O zaman dünya üzerinde süper bir güç olabilirlerdi.

Avrupa Birliğinin kuruluş amacı da buydu zaten. ABD ve Sovyetler Birliğinin dışında bir güç oluşturmaktı.
Sovyetler Birliğinin yıkılmasıyla nispeten arzu ettiği hedefine ulaşmaya başladı.
Ancak ABD kendisinin dünya üzerinde kurduğu sisteme rakip olacak, belki de kurduğu bu sistemi bozacak yegâne gücün AB olabileceği düşüncesi ile gerekli tedbirleri aldı.
AB ‘nin uzandığı her ülkeye, kendi egemenliğini sürdürmek için kullandığı NATO ve benzeri örgütlerle girdi ve birlik üzerindeki kontrolünü sürdürdü.

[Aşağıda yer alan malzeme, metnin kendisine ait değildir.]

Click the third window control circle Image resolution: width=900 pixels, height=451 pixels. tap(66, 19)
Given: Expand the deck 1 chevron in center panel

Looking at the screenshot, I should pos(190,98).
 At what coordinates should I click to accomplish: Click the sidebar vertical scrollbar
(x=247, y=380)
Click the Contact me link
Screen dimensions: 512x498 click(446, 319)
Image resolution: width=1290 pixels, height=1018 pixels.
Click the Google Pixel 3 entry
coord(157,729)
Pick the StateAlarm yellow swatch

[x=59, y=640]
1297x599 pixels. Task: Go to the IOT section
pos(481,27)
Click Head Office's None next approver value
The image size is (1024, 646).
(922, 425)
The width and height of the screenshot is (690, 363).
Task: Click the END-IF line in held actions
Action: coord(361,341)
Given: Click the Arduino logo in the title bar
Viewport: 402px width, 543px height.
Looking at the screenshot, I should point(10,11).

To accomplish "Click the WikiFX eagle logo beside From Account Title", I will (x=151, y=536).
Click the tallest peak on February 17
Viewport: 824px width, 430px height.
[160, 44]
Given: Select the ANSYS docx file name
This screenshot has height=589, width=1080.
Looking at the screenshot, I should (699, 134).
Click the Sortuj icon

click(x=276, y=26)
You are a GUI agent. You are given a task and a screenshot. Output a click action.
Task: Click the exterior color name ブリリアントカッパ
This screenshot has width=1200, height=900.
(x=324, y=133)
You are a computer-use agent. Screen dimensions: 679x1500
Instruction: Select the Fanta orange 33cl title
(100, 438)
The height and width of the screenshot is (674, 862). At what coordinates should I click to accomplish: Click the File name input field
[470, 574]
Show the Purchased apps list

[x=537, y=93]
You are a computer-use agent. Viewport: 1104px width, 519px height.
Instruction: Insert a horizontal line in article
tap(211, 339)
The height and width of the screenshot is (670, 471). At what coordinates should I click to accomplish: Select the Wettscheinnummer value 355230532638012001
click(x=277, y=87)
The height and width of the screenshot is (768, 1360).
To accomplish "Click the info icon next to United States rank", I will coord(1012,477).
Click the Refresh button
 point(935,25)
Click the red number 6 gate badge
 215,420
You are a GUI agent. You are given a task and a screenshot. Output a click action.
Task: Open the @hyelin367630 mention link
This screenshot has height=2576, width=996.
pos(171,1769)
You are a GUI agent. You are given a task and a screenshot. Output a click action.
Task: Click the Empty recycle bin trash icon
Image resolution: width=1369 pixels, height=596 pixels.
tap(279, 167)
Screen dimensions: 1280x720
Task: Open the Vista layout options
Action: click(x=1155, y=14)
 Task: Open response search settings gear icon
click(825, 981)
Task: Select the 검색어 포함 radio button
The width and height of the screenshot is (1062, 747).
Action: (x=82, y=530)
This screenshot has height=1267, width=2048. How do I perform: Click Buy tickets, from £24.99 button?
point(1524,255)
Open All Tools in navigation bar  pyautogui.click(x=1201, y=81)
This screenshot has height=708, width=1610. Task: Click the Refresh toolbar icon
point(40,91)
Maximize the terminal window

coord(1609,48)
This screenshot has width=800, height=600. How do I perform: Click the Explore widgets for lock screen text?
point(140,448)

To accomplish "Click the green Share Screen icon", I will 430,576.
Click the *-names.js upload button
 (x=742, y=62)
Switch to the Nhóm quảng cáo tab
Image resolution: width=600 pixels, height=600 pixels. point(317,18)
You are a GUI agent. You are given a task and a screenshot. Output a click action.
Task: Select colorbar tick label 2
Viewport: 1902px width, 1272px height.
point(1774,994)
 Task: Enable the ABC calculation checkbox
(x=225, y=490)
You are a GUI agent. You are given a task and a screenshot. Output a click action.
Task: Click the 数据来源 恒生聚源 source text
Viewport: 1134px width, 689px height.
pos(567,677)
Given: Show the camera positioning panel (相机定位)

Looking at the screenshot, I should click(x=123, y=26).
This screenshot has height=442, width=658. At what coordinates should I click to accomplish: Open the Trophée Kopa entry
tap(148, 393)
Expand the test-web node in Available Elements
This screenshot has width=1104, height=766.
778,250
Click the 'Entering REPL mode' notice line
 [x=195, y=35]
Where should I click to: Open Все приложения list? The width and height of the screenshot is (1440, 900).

Bununla da yetinmeyen ABD, AB taşıyıcı kolanlarının ihtiyacı olan petrol ve enerji kaynaklarını Rusya ile anlaşarak tam kontrolünü sağladı.
Afganistan, Irak, Libya, Suriye gibi ülkelerin bazılarını işgal ederek, bazılarının da işgaline zemin hazırladı.
Bu ülkelere parçalara bölerek, petrol ve enerji kaynakları üzerindeki tasarruf haklarını ellerinden aldı.
Bu sayede artık hiçbir ülke ABD ve Rusya’nın onayı olmadan, AB ülkeleri ve ÇİN ile doğrudan petrol ve enerji satamayacaklar. Bunu yaparak dolaylı olarak aslında AB ve Çin kontrol almak istiyorlar.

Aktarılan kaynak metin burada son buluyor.